My first borzoi (they are big dogs, and huge when you are 10) would flop over on his side and shut his eyes...From there I've gone to frightened stallions, spoiled foals of all kinds, very marginally tamed llamas and camels, and a couple of bears.

But I readily admit I don't know much about goats. And each species has their own way of thinking that you only learn hands on. 

I would say by the time this is over -- you will know much more about goats that kush than I do, from sheer experience.

That's why I love this board.


----------



## SarahJean (Apr 30, 2009)

Herb said:


> Put them out on a tether.
> 
> They will learn to respect the lead pulling against a post or tree, rather than your arm.


this technique works!!! We did it with our show cattle.. tied them at their head level for 4 hours a day and they respect the halter, the slightest nudge will get them motivated to move

the lamanchas are tricky ( don't know what you have tho) my "little" kid is smart enough to wiggle out of one.. so I've modified my method, I bought a slip collar and he gets tied about mid neck level while i feed.. he walks really well!!
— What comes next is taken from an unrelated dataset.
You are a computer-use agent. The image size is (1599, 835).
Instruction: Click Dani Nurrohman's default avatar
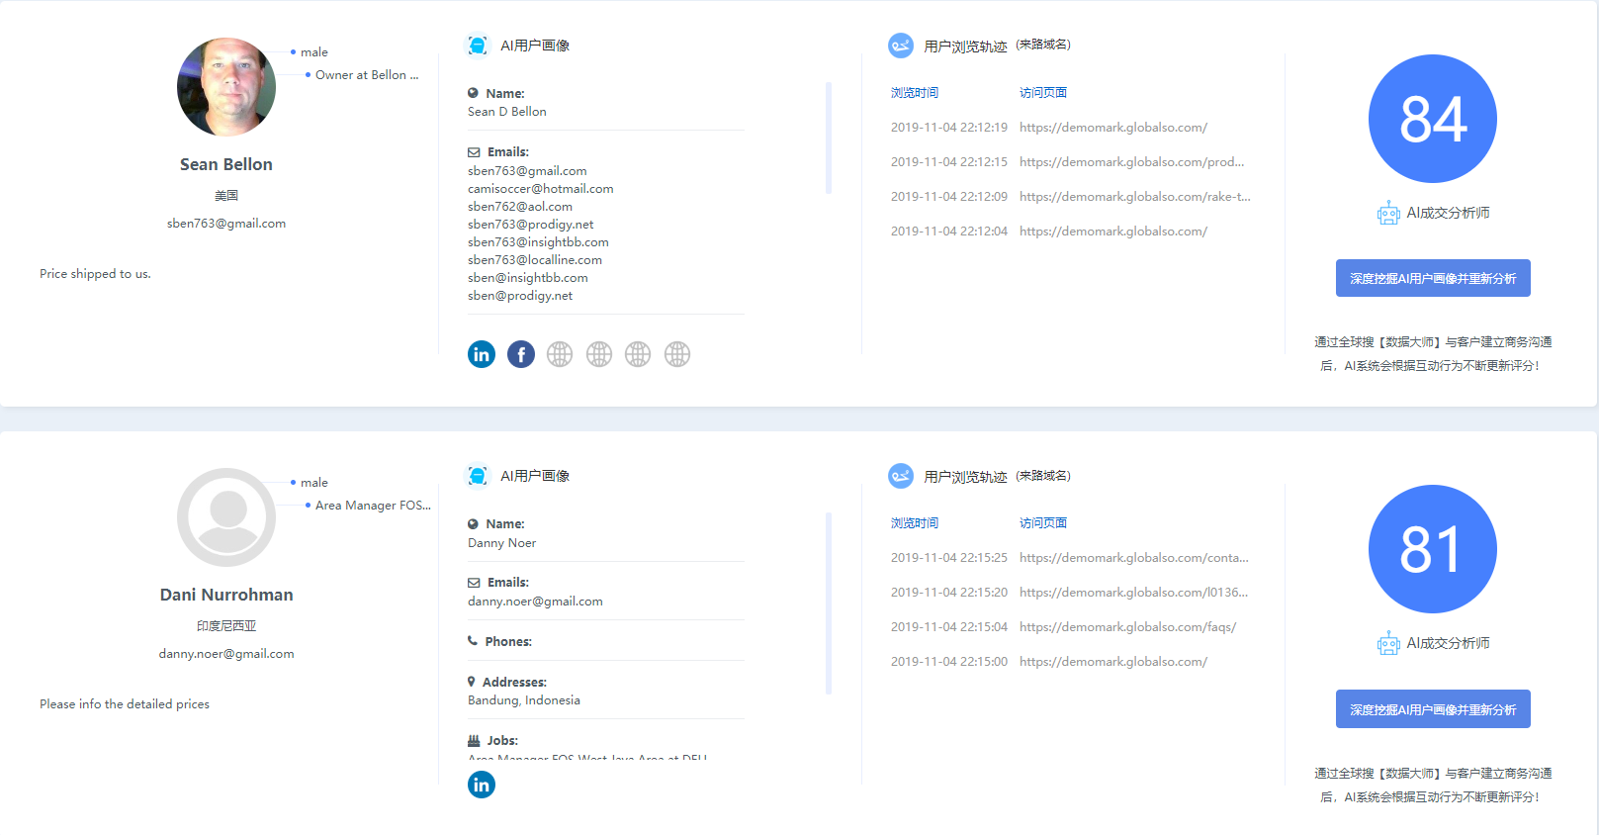click(x=226, y=517)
treats dont hurt to win animals over either!


----------



## sanhestar (Dec 10, 2008)

Hello,

PLEASE! if you do the "tie 'em and let them fight the tree" thing...

do NOT tie the goats with a halter but with a collar. Carolyn Eddy explained on the packgoat mailing list that a goats neck is much more flexible than a cows or a horses and by tying them with a halter there's a serious risk of neck injury for the goat.

and don't leave them unsupervised. Strangulation is a terrible way to die and goats have a strange talent for getting themselve tangled up.


----------